Just another day at the office

CLICK FOR INTERACTIVE SLIDESHOW

As the seconds become minutes, the minutes become hours.

Each day this happens 24 times, forming an unbreakable cycle that frames our days.

Thursday in Charleston, in many ways, was a typical day. From 12 a.m. to 11:59 p.m., the sun rose and set; the moon hung in the night sky.

And for the people working in Charleston that day, nothing they did was all that out of the ordinary.

Justin Peterson, a patrolman for the Charleston Police Department, rides in his patrol car doing his best to serve and protect in the first minutes of the new day.

A few hours later, Geri Senter, a waitress at the Lincoln Garden Restaurant, pours her first cups of coffee for her customers who, perhaps, are on their way to their own jobs.

Alone, nothing these people do is out of the ordinary. Together, what these people do makes Charleston more than a city – what they do makes it a community.

These are the people who bring out the first batch of doughnuts and brew the first cups of coffee. They stock the shelves at Wal-Mart.

They sit us down in a chair, put a cover on us and cut our hair. They fix our shoes, or in the case of people like pastor Cindy Jones, they help us repair our souls.

They stock the coolers at Gateway Liquors and serve the drinks at Roc’s. They also are the people who fix us up when we act out after drinking in excess.

These are the people who help us pick out a pet, whether it is at a pet store or a shelter. And, eventually, these are the people who will do what they can to make sure that pet is healthy.

They grow our food and deliver our pizzas.
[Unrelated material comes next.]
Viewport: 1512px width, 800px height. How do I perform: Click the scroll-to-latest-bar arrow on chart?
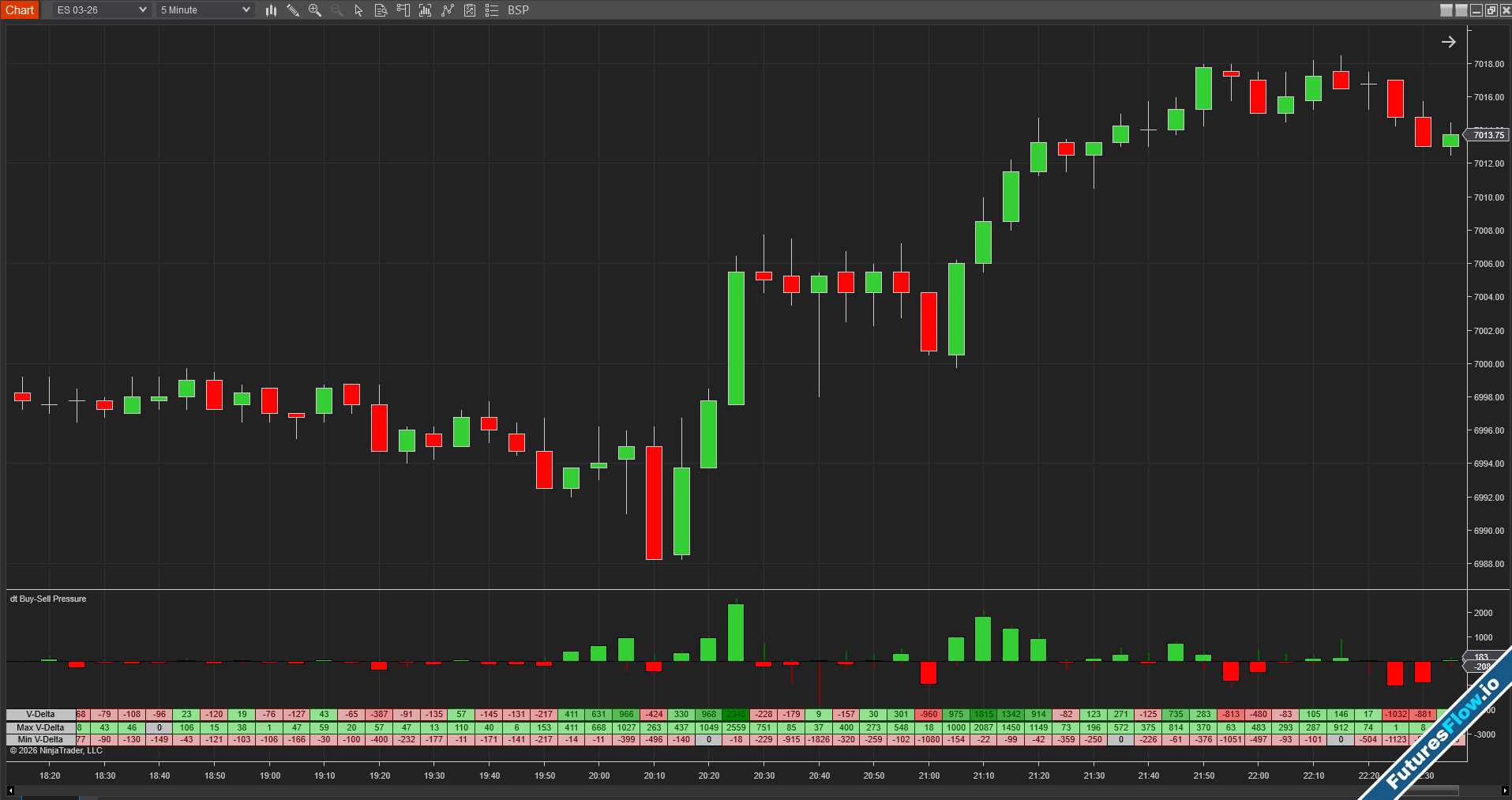coord(1448,42)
They repair our bicycle chains, fix our cars’ brakes, wash our school buses and check the landing gear on our airplanes.

They run our university and pick up our garbage. They teach us tae kwon do.

They’re present at the start of our lives at birth, they’re our day care, they make our engagement and wedding rings, and when it gets near the end, they carve out our gravestones.

For these people, providing goods and services for Charleston yields more than a paycheck. It yields a community.

While this all happened Thursday, it could have been anytime – for them, it’s all in a day’s work.